O lobby promovido por grandes empresas, pela aprovação de emendas e uma legislação mais permissiva à exploração nos leva também a um caso curioso. Recentemente, a sanção de uma mudança no artigo 144 da constituição, publicada pelo Congresso no dia 17 do ultimo mês, abriu brecha para a implementação de porte de armas de fogo por agentes de transito.
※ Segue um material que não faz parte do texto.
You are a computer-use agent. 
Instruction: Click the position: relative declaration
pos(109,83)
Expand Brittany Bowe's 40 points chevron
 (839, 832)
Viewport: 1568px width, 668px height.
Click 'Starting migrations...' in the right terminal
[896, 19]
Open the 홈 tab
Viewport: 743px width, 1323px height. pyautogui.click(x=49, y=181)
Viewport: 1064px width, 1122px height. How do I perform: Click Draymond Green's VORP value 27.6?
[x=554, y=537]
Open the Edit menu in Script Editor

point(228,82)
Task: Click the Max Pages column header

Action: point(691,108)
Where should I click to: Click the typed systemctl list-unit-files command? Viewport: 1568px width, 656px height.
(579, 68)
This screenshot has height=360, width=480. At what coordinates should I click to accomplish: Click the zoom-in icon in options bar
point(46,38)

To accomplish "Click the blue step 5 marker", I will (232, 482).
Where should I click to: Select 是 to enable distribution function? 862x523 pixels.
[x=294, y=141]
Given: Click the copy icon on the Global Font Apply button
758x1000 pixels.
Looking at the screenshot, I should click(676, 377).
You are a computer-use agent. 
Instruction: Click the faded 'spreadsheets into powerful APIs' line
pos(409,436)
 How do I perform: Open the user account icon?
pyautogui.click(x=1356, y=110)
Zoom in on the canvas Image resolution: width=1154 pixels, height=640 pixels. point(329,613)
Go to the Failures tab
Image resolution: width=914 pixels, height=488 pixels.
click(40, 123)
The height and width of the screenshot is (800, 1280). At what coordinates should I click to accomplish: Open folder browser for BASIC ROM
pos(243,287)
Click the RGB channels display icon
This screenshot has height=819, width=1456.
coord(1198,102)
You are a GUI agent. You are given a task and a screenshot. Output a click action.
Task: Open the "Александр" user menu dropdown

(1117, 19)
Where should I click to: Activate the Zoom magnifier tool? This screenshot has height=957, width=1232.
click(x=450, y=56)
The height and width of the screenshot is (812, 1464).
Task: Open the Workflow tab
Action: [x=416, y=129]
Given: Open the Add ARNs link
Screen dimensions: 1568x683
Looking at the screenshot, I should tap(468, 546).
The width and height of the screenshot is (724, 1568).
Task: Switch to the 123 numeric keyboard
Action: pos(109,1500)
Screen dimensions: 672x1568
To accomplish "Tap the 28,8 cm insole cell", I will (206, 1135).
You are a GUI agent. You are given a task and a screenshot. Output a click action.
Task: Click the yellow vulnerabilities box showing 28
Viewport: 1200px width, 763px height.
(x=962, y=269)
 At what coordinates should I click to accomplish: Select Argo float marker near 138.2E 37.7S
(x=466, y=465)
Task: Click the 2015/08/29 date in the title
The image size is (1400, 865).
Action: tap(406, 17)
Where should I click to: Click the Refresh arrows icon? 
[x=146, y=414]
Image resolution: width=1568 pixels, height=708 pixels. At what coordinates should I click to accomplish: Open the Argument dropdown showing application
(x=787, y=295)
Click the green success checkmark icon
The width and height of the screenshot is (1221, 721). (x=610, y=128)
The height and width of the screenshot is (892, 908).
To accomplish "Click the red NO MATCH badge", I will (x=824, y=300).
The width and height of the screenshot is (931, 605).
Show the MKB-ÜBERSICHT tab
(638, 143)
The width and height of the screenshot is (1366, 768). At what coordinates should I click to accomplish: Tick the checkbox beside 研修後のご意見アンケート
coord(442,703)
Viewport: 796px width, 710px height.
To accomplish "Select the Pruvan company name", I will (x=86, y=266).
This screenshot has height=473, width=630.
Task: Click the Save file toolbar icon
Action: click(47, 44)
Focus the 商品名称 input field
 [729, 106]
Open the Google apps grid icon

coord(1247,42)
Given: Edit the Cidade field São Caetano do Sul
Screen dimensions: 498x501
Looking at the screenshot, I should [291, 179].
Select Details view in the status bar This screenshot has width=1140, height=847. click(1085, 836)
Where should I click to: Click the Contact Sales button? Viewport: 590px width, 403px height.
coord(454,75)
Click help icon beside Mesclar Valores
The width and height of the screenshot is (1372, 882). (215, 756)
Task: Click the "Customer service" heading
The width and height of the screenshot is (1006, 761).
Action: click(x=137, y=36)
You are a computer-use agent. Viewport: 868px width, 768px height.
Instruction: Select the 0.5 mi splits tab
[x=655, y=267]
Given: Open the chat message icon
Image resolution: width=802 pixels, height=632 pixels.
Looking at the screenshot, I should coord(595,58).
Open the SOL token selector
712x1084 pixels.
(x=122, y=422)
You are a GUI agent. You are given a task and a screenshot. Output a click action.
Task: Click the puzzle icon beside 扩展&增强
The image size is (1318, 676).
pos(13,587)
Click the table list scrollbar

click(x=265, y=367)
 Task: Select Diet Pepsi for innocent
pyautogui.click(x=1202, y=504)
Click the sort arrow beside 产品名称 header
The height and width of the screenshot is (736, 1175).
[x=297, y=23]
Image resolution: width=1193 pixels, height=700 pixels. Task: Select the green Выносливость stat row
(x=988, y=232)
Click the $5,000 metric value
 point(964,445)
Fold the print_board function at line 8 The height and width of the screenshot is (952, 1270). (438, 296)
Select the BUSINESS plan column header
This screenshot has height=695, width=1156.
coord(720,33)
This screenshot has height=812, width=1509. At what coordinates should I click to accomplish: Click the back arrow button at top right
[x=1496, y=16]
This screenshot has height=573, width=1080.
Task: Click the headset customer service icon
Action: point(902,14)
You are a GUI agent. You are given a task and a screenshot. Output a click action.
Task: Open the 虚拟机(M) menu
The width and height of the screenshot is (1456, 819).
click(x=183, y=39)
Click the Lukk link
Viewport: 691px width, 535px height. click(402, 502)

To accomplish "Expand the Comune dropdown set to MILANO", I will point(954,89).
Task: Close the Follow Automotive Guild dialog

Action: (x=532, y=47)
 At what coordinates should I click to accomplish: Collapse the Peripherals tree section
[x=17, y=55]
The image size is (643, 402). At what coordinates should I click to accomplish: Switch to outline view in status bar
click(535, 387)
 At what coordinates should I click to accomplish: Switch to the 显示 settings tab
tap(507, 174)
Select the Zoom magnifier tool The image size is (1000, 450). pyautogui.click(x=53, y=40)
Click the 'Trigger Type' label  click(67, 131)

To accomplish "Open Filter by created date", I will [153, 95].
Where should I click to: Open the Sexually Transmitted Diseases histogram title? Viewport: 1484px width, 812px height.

A proposta veio do deputado Hugo Motta (PMDB-PB) e, segundo o presidente do Sindicato Intermunicipal dos Agentes de Trânsito da Paraíba, Antônio Coelho, é algo que já deveria ter sido implantado, afinal, “ao abordarem um veículo, ele [o agente de transito] não sabe quem vai encontrar, se o condutor é um criminoso ou não”, completando ainda que “a arma tem efeito psicológico, pois impõe respeito e certamente diminuirá o nível de desacato”.

Talvez a mudança pareça insignificante à muitos olhos, no entanto, evidencia o uso do medo como justificativa para o fortalecimento dos aparatos repressivos – inclusive por agentes do Estado que tem para si apenas uma função delegada: a organização do trânsito.

A mídia corrompe os fatos e trabalha anexada aos interesses dos grandes grupos econômico, que, por sua vez, atuam livremente dentro dos governos, através de um lobby corruptor. Em último plano, a população se vê envolta e limitado por toda uma máquina burocrática que age em um único sentido: controlar e apaziguar as massas, enquanto perpetua a hegemonia do mercado.